Estudiantes con mascarilla en un examen de selectividad.
Las bicicletas son para el verano. En la obra del gran Fernando Fernán-Gómez, la familia formada por don Luis, su esposa Dolores y sus hijos Manolita y Luisito comparte el día a día de la guerra civil en su piso de Madrid con la criada, los vecinos y el estraperlo. Luisito, que ha suspendido Física, lleva tiempo pidiendo a su padre una bicicleta, regalo que la guerra obliga a postergar. En el Acto IX, y con Madrid rodeado por los sublevados y el Gobierno republicano huido a Valencia, a casa de don Luis llega el primo Anselmo, ferviente miliciano, ataviado con los colores de la CNT. Trae buenas noticias. Doña Dolores le pregunta cuándo cree que acabará “esto”, y el aludido responde eufórico que “en seguida. ¿No ves cómo les hemos sacudido en la Universitaria, en la Casa de Campo, en todo el frente. Hemos ganado la batalla. Les hemos parado. ¿Lo habéis visto? ¡No han pasado! Y la repercusión internacional que ha tenido, porque los fascistas lo han jugado todo a tomar Madrid. Y no lo han tomado. Además, Francia va a abrir la frontera y entonces entrarán armas, víveres, lo que sea. Cuestión de días, ya os digo (…) Y todo va a ser distinto y mucho mejor que antes. Vendrá la paz, pero una paz cojonuda y para mucho tiempo. Se terminó lo de explotadores y explotados (…) A disfrutar de la riqueza. Que trabajen las máquinas. La jornada de trabajo, cada vez más corta; y la gente, al campo, al cine o a donde sea, a divertirse con los críos o con las gachís. Pero sin hostias de matrimonio, ni de familia, ni documentos, ni juez, ni cura… Amor libre, señor, libertad en todo: en el trabajo, en el amor, en vivir donde te salga de los cojones…” Anselmo, exultante a la hora de describir la Arcadia feliz que prepara el Frente Popular, se para en seco un momento y dirigiéndose a Luisito le conmina:
-Pero tú estudia, eh? Estudia la Física esa y no hagas rabiar a tu madre.

______

INSTRUCCIÓN:
Escribe la continuación del texto sobre Las bicicletas son para el verano, empezando justo después de su última línea.

DATOS:
______

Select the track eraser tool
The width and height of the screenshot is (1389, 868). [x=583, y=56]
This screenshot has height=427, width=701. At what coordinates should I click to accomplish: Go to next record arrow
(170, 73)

______

RESPUESTA:
No te fíes, Luisito, y estudia. Como Anselmo el anarquista, la izquierda lleva décadas prometiendo a los Luisitos hispanos un mundo feliz, una vida plagada de derechos y ayuna de obligaciones, donde el Estado benefactor se encargará de llevarles de la mano por la vida desde la cuna a la tumba, rodeados de privilegios que ese Estado del Bienestar con recursos inagotables se encargará de garantizar. Una “paz cojonuda” y que trabajen las máquinas. A estas alturas del siglo XXI, cuando buena parte de nuestros jóvenes se han caído del caballo de tamaña engañifa, esa misma izquierda (con la derecha consentidora) que ha arruinado la educación de los jóvenes con la promesa del aprobado general y el título universitario para todos, esa izquierda que ha podrido sus conciencias de hombres libres dueños de su destino, esa misma izquierda, digo, pretende endosar las culpas del fracaso del modelo a la generación que ahora se está yendo, la generación heroica que nació en la posguerra y que ha sido la gran responsable del milagro económico español.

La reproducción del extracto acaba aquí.